Question

In this chapter, we focused on a number of interesting applications of genetic engineering, genomics, and biotechnology. At the same time, we found many opportunities to consider the methods and reasoning by which much of this information was acquired. From the explanations given in the chapter, what answers would you propose to the following fundamental questions: (a) What experimental evidence confirms that we have introduced a useful gene into a transgenic organism and that it performs as we anticipate? (b) How can we use DNA analysis to determine that a human fetus has sickle- cell anemia? (c) How can DNA microarray analysis be used to identify specific genes that are being expressed in a specific tissue? (d) How are GWAS carried out, and what information do they provide? (e) What are some of the technical reasons why gene therapy is difficult to carry out effectively?

Short answer

Answer: Some key considerations and challenges in carrying out effective gene therapy include the delivery of the gene, targeting specific cells, gene integration, gene regulation, and evaluating long-term effects. These challenges involve developing methods for safe and efficient gene delivery, ensuring the therapeutic gene reaches only intended cells, integrating the gene stably into the patient's genome, managing gene expression levels for optimal therapeutic effect, and monitoring potential long-term effects such as immune reactions or secondary diseases.

Step-by-step solution

(a) Experimental Evidence for Useful Gene in Transgenic Organism)

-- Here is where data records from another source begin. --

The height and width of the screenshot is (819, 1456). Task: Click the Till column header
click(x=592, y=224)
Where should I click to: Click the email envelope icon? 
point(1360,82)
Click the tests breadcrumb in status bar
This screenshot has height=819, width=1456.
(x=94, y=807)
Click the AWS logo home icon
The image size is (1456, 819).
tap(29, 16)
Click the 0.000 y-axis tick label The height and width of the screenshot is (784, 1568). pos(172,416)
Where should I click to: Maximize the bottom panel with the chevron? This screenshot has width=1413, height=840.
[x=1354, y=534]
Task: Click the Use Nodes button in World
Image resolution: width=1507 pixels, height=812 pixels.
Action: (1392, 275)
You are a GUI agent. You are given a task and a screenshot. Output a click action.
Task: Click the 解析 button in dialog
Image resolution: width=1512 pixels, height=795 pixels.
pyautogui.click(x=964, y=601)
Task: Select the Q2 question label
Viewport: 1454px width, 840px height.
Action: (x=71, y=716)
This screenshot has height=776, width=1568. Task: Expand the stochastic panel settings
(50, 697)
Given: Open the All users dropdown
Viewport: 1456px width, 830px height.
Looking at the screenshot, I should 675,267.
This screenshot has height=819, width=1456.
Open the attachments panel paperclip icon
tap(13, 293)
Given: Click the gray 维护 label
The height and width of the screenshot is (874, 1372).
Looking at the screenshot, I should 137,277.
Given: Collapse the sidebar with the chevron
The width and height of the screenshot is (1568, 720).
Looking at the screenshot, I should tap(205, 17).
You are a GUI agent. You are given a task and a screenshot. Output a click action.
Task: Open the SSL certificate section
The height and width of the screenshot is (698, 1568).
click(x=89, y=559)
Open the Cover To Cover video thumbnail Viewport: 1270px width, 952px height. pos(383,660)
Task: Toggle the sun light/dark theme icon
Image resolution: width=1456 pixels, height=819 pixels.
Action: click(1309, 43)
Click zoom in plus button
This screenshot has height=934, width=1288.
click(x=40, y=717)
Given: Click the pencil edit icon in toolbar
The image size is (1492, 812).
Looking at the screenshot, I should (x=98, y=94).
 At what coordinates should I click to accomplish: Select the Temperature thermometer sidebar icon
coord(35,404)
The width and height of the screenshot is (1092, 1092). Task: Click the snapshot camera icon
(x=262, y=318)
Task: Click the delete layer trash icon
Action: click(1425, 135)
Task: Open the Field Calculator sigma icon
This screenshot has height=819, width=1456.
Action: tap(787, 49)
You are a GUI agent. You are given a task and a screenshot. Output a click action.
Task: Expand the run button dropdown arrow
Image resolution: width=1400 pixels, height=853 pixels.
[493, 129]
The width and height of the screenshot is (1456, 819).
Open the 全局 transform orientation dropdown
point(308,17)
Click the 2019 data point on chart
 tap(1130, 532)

To confirm the successful introduction of a useful gene in a transgenic organism, the following evidence is usually observed: 1. Phenotypic change: Visible changes in the organism's physical appearance, behavior, or characteristics as a result of the introduced gene. 2. Gene expression: Monitor the expression of the gene by extracting RNA from the organism and measuring mRNA levels specific to the gene of interest using techniques like qPCR (quantitative Polymerase Chain Reaction). 3. Protein production: Confirm the presence of the protein produced by the introduced gene using techniques like Western Blot or Immunohistochemistry.

(b) Diagnosing Sickle-Cell Anemia in the Human Fetus)

To determine if a human fetus has sickle-cell anemia using DNA analysis, the following steps are followed: 1. Collect a sample: Obtain a sample of the fetus's cells during pregnancy by either chorionic villus sampling (CVS) or amniocentesis. 2. Extract DNA: Isolate the DNA from the collected fetal cells using standard DNA extraction techniques. 3. Perform PCR: Amplify the region of the fetal DNA that contains the gene responsible for beta-globin production (HBB) using Polymerase Chain Reaction (PCR). 4. Sequence Analysis: Analyze the amplified DNA sequence to identify any mutations present in the HBB gene, specifically the single-point mutation in the HBB gene that causes sickle-cell anemia.

(c) Identifying Genes Using DNA Microarray Analysis)

DNA microarray analysis can be used for identifying specific genes being expressed in a specific tissue with the following steps: 1. Extract RNA: Isolate the total RNA from the tissue sample. 2. Convert to cDNA: Reverse transcribe the extracted RNA into complementary DNA (cDNA) using a reverse transcriptase enzyme. 3. Label cDNA: Fluorescently label the cDNA using target-specific fluorescent dyes. 4. Hybridization: Hybridize the labeled cDNA to a DNA microarray chip containing thousands of DNA sequences complementary to the targeted genes. 5. Detection: Use a microarray scanner to detect and measure the fluorescence intensities, which correspond to the expression levels of the specific genes in the tissue sample.

(d) GWAS and Provided Information)

Genome-wide association studies (GWAS) are carried out to identify the genetic variations associated with specific traits or diseases. GWAS provide information on the following aspects: 1. Genetic variants associated with diseases or traits: The study identifies specific genetic markers (SNPs-single nucleotide polymorphisms) that are associated with a particular disease or trait. 2. Allele frequency: GWAS provide information on the frequency of the disease or trait-associated alleles in the studied population. 3. Biological pathways and gene functions: Based on the identified genetic variants, further functional studies can be carried out to understand the biological pathways and gene functions involved in the disease or trait.

(e) Technical Reasons for Difficult Gene Therapy)

There are several technical reasons why gene therapy is difficult to carry out effectively: 1. Delivery of the gene: Developing safe and efficient methods to deliver the therapeutic gene into the target cells while avoiding triggering an immune response. 2. Targeting specific cells: Ensuring the therapeutic gene reaches only the intended cells and not the healthy or non-targeted cells. 3. Gene integration: Ensuring the therapeutic gene integrates stably and correctly into the patient's genome without causing unintended disruptions or mutations. 4. Gene regulation: Managing the expression levels of the introduced gene to achieve optimal therapeutic effect, while avoiding overexpression or underexpression. 5. Long-term effects: Monitoring and assessing potential long-term effects such as immune reactions, emergence of secondary diseases, or development of resistance to the therapeutic gene.